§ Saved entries

--------------------------------

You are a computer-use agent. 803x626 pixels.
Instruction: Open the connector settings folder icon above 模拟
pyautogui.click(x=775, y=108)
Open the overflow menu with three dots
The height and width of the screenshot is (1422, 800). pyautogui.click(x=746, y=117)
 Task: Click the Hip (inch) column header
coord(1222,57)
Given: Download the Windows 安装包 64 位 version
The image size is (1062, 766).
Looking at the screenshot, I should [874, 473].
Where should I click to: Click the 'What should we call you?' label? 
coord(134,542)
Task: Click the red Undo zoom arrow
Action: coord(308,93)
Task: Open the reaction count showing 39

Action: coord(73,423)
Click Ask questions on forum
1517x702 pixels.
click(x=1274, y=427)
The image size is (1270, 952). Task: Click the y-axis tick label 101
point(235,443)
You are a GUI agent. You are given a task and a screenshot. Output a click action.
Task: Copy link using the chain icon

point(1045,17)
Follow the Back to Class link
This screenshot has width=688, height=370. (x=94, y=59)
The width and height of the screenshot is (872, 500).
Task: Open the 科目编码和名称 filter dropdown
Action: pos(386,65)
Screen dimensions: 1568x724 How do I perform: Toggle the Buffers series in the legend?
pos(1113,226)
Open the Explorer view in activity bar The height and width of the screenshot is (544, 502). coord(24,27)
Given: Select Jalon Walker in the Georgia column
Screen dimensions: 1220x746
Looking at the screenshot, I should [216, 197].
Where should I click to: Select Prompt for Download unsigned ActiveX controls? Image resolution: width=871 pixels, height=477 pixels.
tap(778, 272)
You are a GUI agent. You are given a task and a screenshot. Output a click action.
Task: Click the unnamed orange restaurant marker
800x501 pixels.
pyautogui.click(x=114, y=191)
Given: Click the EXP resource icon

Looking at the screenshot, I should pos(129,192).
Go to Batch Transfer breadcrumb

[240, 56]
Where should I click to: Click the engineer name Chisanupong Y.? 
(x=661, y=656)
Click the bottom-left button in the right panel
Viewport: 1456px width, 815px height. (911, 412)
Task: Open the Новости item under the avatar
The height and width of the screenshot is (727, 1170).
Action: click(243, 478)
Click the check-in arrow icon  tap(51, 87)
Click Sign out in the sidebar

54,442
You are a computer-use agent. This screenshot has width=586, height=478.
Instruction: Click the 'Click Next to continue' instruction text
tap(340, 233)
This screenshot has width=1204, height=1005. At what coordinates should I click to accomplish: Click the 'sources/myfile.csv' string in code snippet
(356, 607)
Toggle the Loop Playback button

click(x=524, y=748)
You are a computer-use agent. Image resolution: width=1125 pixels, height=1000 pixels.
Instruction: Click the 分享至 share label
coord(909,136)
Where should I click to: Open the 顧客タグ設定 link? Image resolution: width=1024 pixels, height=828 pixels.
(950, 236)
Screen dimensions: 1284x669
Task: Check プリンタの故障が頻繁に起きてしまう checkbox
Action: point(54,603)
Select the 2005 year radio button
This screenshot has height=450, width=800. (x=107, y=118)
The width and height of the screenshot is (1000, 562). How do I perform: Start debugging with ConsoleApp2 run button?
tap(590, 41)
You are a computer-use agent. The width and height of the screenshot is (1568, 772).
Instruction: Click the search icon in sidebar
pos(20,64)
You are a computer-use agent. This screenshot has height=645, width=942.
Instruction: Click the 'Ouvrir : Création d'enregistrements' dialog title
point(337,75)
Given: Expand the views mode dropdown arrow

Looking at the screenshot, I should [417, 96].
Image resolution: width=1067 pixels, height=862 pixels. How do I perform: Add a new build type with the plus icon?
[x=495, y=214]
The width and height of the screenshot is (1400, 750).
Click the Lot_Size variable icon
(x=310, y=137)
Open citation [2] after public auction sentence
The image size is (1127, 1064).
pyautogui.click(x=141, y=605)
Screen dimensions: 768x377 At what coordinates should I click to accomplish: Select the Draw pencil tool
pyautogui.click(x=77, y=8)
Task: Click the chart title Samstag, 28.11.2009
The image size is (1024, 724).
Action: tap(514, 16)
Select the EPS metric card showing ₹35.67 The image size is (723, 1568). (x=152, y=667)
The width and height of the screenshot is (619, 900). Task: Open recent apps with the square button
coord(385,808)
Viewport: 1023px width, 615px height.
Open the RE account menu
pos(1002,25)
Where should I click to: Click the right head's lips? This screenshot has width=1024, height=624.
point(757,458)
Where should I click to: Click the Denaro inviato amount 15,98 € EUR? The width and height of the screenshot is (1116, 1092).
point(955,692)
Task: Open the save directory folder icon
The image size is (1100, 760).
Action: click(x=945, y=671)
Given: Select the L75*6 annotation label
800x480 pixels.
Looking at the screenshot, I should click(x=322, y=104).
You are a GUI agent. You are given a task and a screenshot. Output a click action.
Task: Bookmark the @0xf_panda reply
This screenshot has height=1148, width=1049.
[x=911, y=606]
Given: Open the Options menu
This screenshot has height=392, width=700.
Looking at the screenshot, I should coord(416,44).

--------------------------------

Look above for the line with "The image size is (1100, 760)."; retype exactly that line, every line after it up to the line with "Given: Open the Options menu", and that line too, nothing else.

The image size is (1100, 760).
Action: click(x=945, y=671)
Given: Select the L75*6 annotation label
800x480 pixels.
Looking at the screenshot, I should click(x=322, y=104).
You are a GUI agent. You are given a task and a screenshot. Output a click action.
Task: Bookmark the @0xf_panda reply
This screenshot has height=1148, width=1049.
[x=911, y=606]
Given: Open the Options menu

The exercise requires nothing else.